Int J Med Sci 2017; 14(10):943-950. doi:10.7150/ijms.19391 This issue
Department of Ophthalmology, Qinghai Red Cross Hospital, Xining, Qinghai, China
High-altitude retinopathy represents retinal functional changes associated with environmental challenges imposed by hypobaric hypoxia, but the detailed cellular and molecular mechanism underlying this process remains unclear. Our current investigation was to explore the effect of hypobaric hypoxia on the rat retina and determine whether resveratrol has a protective efficacy on the hypoxic damage to the retina. Experiment rats were randomly grouped as the control group, hypoxia group and resveratrol intervention group. The hypoxia group and the resveratrol intervention group were maintained in a low-pressure oxygen cabin, and the resveratrol intervention group was given daily intraperitoneal injections with resveratrol. We found that hypobaric hypoxia increased thioredoxin 1 (Trx1) and thioredoxin 2 (Trx2) expression in retinas, and resveratrol treatment significantly reversed these changes (P < 0.05, P < 0.05 respectively).
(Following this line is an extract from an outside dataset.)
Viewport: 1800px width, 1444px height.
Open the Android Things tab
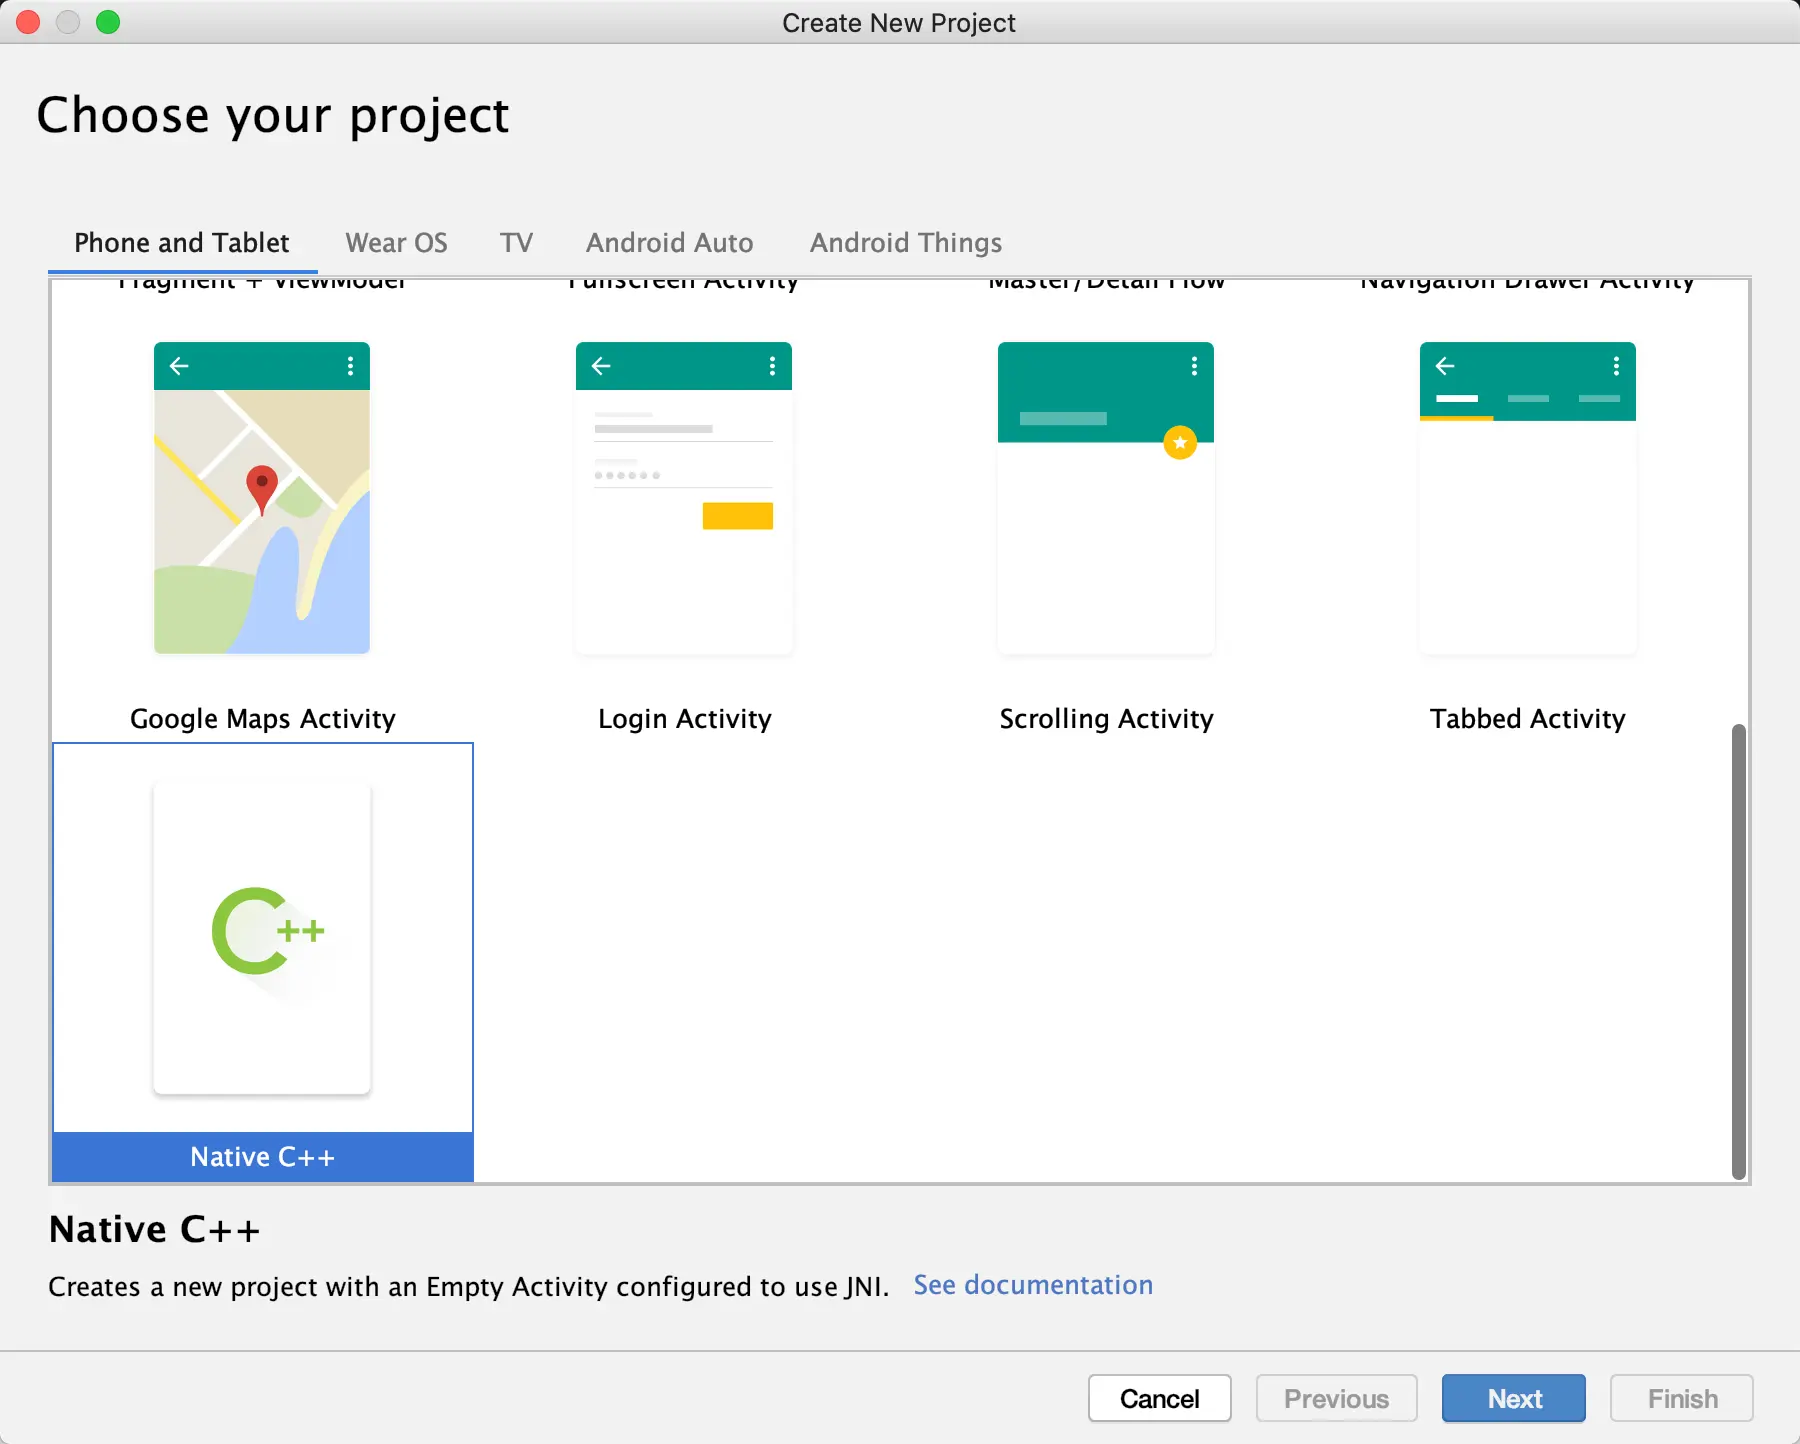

In comparison with controls, hypoxia upregulated the mRNA expression levels of caspase3 (P < 0.001), caspase9 (P < 0.01), heat shock protein 70 (Hsp70) (P < 0.05), heat shock protein 90 (Hsp90) (P < 0.001) and hypoxia-inducible factor-1 (HIF-1) (P < 0.05). Resveratrol administration caused a significant decrease in the gene expression of caspase3 (P< 0.001), HSP90 (P < 0.05) and HIF-1 mRNA (P < 0.01) as well as an increase in HSP70 mRNA when compared with the hypoxia group. These findings indicated that resveratrol exerted an anti-oxidative role by modulating hypoxia stress- associated genes and an anti-apoptosis role by regulating apoptosis-related cytokines. In conclusion, hypobaric hypoxia may have a pathological impact on rat retinas. The intervention of resveratrol reverses the effect induced by hypobaric hypoxia and elicits a protective response to the stress.
Keywords: Hypobaric hypoxia, Retina, Resveratrol, Caspase, Heat shock protein, Hypoxia-inducible factor-1.